Thursday, March 31, 2011

Japan, to limit nuclear danger

Workers were evacuated from a nuclear reactor plant in Japan damaged after the discovery of potentially lethal levels of radiation in the water, a huge setback in attempts to avoid a catastrophic merger. The plant operator said that the radiation in the water reactor number two had more than one mSv per hour, the highest reading so far in the midst of a crisis caused by the earthquake of March 11 and the tsunami that followed minutes later.

The reading is far from the national safety standard of 250 mSv per year. The Environmental Protection Agency United States said that a single dose of millisieverts thousand is enough to cause bleeding. The plant operator, Tokyo Electric Power Co., said later that the extremely high radiation readings may have been wrong, adding that estimates were being revised.

"The situation is serious. They have to get this water from the soil, get rid of it to lower the radiation, "said Robert Finck, expert from the Radiation Safety Authority in Sweden, speaking before the operator expressed his doubts about the story. The Japanese government said that in general, the situation has not changed in the plant located some 240 kilometers north of Tokyo, even if difficulties arise from time to time.

Radiation at the plant has risen in recent days. The latest readings on the weekend show contamination 100 000 times higher than normal water reactor number two thousand and 850 times what is considered normal in the sea near the nuclear plant. Those were the most alarming levels since the crisis began.
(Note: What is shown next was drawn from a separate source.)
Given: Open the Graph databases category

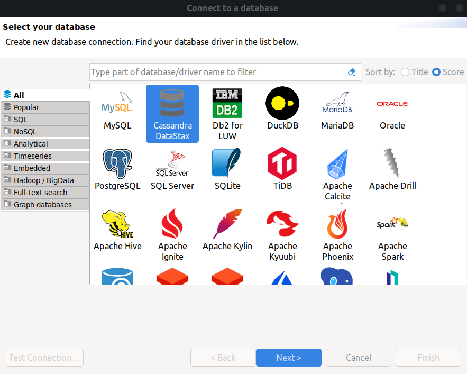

Although experts said the radiation in the Pacific waters will dissipate quickly, the levels at the site are clearly hazardous, and 450 or more engineers working there have earned the admiration and sympathy from around the world for their courage and sense of duty. The nuclear crisis is a particularly sensitive issue for Japan because it is the only nation to have been affected by atomic bombs in Hiroshima and Nagasaki in 1945.

Yukiya Amano, head of the International Atomic Energy Agency (IAEA), warned that Japan's nuclear crisis could continue for weeks, months or longer. "This is a very serious accident by all criteria (...) And yet over." Too much radiation can increase the risk of developing any type of cancer a few years later, scientists and young people are most vulnerable.

However, knowing what or how much radiation is risky exposure time is unclear. When did the Chernobyl nuclear accident 25 years ago, there were six thousand cases of thyroid cancer, although to date have not checked whether this was due to radiation. Of these, only 15 were fatal until 2005 because the Soviet government was slow to treat victims.

The Bureau of Environmental Protection United States said that no amount of radiation is completely safe over the figure of three to six mSv per year, most people get to live a normal life. High doses "of over 500 mSv" may increase the risk of leukemia or cancer of the breast, bladder, colon, liver, lung, esophagus, ovaries or stomach, and blood cancer producing multiple myeloma.

said he agreed with the way in which the Government is making efforts to assist the victims. supports increasing taxes for the reconstruction of areas affected by the disaster. increased the popularity of Prime Minister of Japan, Naoto Kan, placing it at 28.3 percent.